## [What to produce]
When the word "computer" shows up in a line of the records below, copy that line.

## [Available records]
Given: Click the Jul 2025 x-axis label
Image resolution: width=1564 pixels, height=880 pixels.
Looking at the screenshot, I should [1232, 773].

...

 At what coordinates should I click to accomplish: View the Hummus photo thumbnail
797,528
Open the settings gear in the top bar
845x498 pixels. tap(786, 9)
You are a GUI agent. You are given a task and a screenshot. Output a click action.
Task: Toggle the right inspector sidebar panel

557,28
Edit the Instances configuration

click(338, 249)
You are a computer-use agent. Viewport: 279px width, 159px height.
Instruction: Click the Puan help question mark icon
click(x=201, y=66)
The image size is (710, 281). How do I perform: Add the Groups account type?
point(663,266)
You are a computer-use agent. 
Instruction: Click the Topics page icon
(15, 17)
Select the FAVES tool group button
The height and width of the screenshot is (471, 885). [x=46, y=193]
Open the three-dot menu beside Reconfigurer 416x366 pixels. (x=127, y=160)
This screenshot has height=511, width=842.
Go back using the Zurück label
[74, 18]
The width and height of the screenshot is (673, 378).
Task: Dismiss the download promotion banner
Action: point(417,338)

## [Exercise response]
You are a computer-use agent. Viewport: 279px width, 159px height.
You are a computer-use agent. 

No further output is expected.